On Behalf of | Jan 19, 2019 | Drunk Driving, DUI, Underage Drinking

It’s always a good idea to safely pull over as soon as you can if you see flashing red and blue lights from a patrol car in your rear-view mirror. If a Pennsylvania police officer thinks you’re trying to speed off rather than appropriately respond to his or her attempt to make a traffic stop, it can wind up making matters worse.

Once you pull off the road, however, you may have to make numerous decisions based on what the officer says and does from that point on. What you say and do can greatly affect your situation, especially if you wind up facing drunk driving charges. If the officer asks you to step out of your vehicle, you can bet he or she suspects you of impaired driving. How well you understand your rights ahead of time may have a significant impact on the ultimate outcome of your situation.

If the officer asks you to take a test

While protocol and various regulations guide a police officer’s actions during a traffic stop, he or she also may use personal discretion to determine various issues, such as whether or not there is probable cause to arrest you. To do so, the officer may request that you take a field sobriety test, a preliminary alcohol screening test or, at some point, a Breathalyzer or other chemical test. The following information may be helpful in such circumstances:

  • A preliminary alcohol-screening test is not the same as a chemical Breathalyzer test.
  • A mobile breath test used in preliminary investigations simply detects whether or not you have alcohol on your breath.
  • A Breathalyzer test can measure the amount of alcohol in your system.
  • There are typically three types of field sobriety tests, including the one-leg stand test, the walk-and-turn test and the horizontal gaze nystagmus test.
  • Pennsylvania operates under implied consent rules. If you refuse to take a Breathalyzer test, you will incur automatic administrative penalties that will likely include a driver’s license suspension.
  • There are no administrative or legal penalties for refusing to take a mobile breath test or for refusing to take field sobriety tests.

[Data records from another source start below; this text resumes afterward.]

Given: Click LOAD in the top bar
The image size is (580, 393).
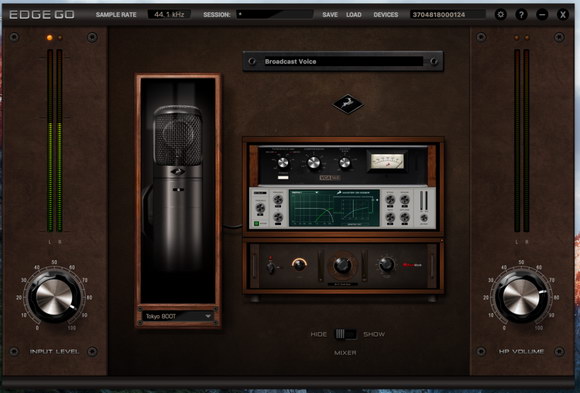Looking at the screenshot, I should pyautogui.click(x=354, y=15).
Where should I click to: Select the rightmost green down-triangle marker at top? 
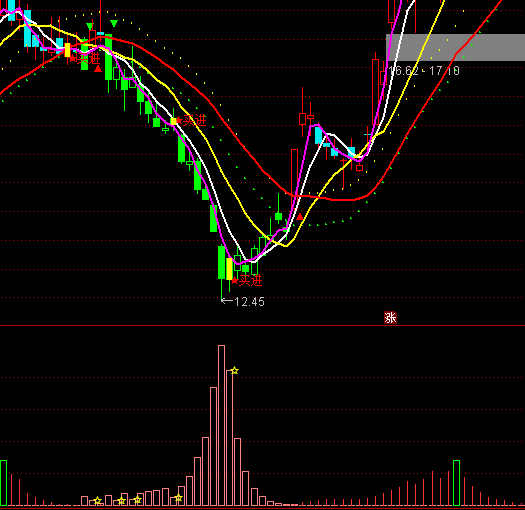click(x=114, y=23)
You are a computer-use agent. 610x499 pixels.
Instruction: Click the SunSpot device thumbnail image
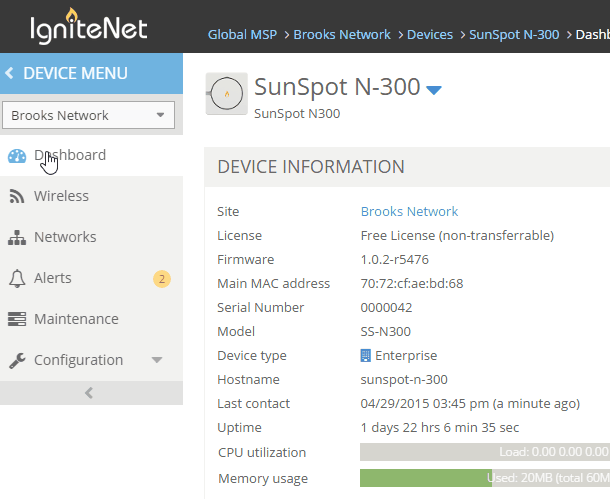(226, 94)
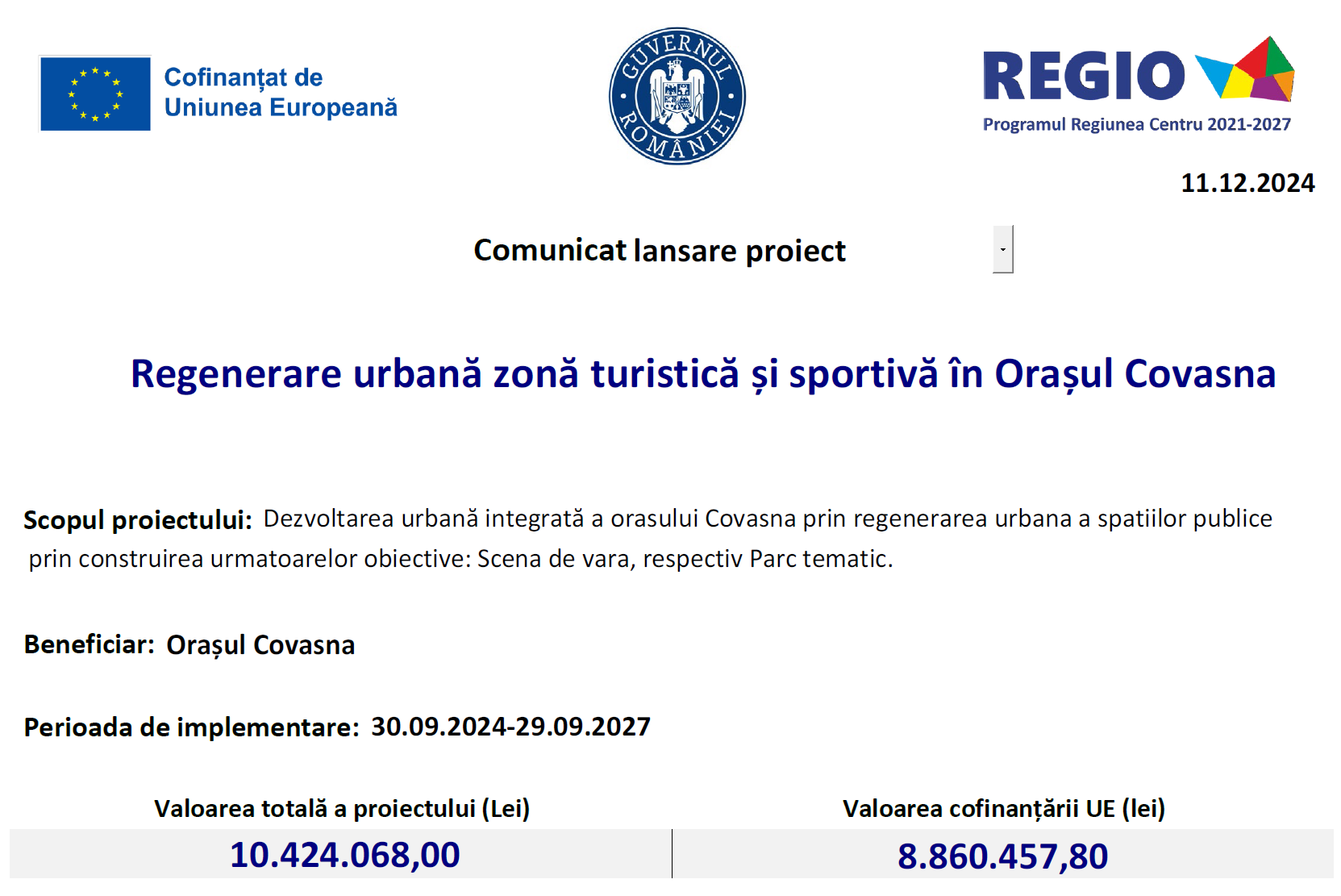Select the total value cell 10.424.068,00
This screenshot has height=896, width=1341.
pos(345,855)
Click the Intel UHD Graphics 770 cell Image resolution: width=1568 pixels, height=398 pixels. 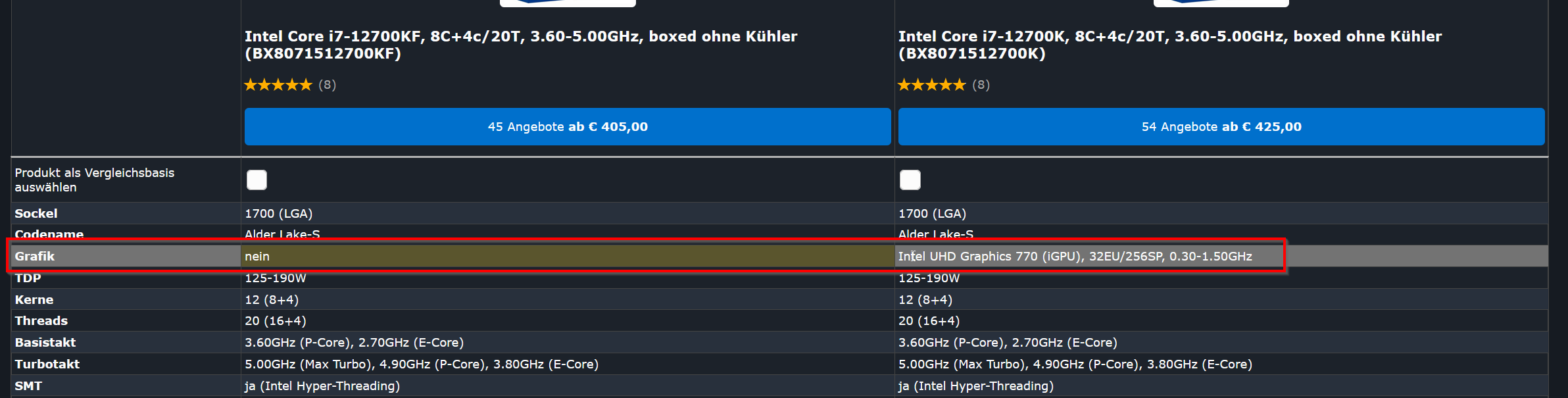click(1075, 256)
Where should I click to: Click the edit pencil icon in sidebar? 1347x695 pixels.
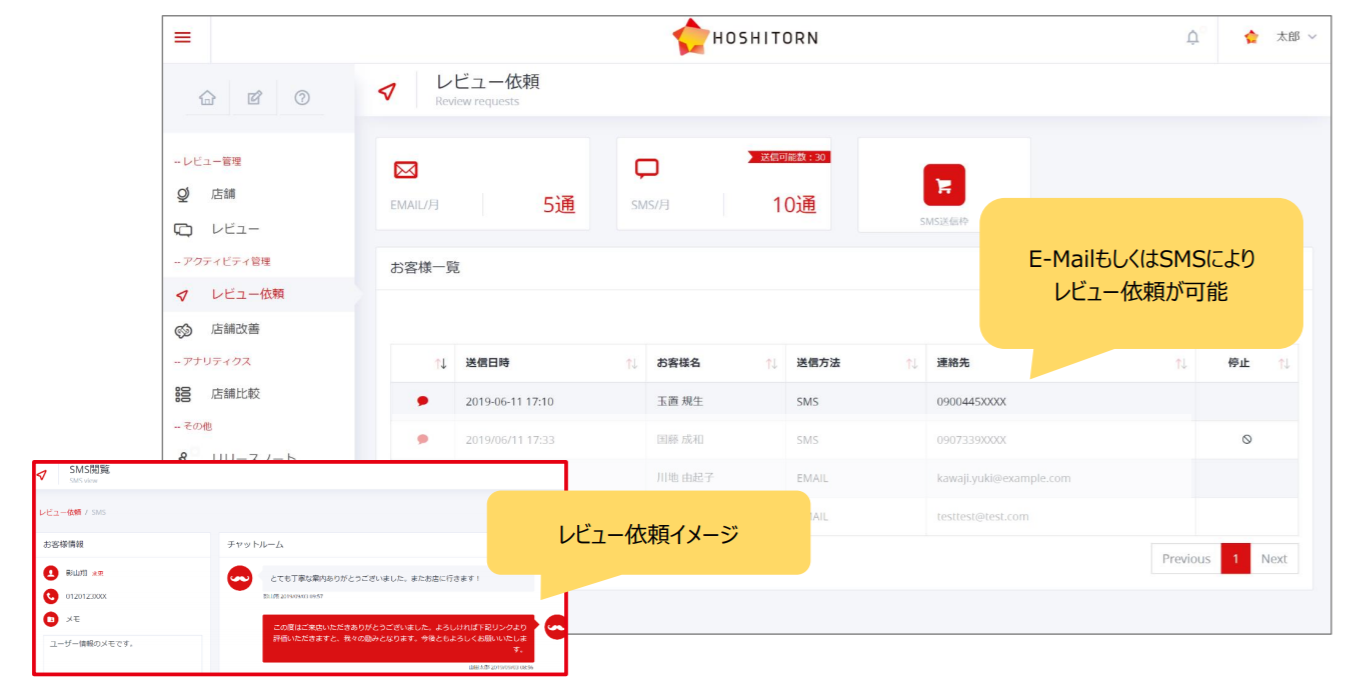(254, 98)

You may decide that it would be better to go ahead and take a field test than to refuse and have that fact mentioned in court if you face charges. If an officer threatened you with arrest for your refusal, it would be a violation of your personal rights, protected under the U.S. Constitution.

Things to know about facing DUI charges

Field sobriety tests are not 100 percent reliable. Police officers’ personal assessment of a situation greatly influences whether or not you pass or fail the test. If you have any type of pre-existing condition that would cause you to perform such tests poorly, you should let the officer know that ahead of time, such as an eye condition or difficulty balancing on one leg due to a current or past injury.

If you face charges and believe you have suffered a violation of your personal rights, you can seek support to help you challenge a portion or all of the state’s evidence against you.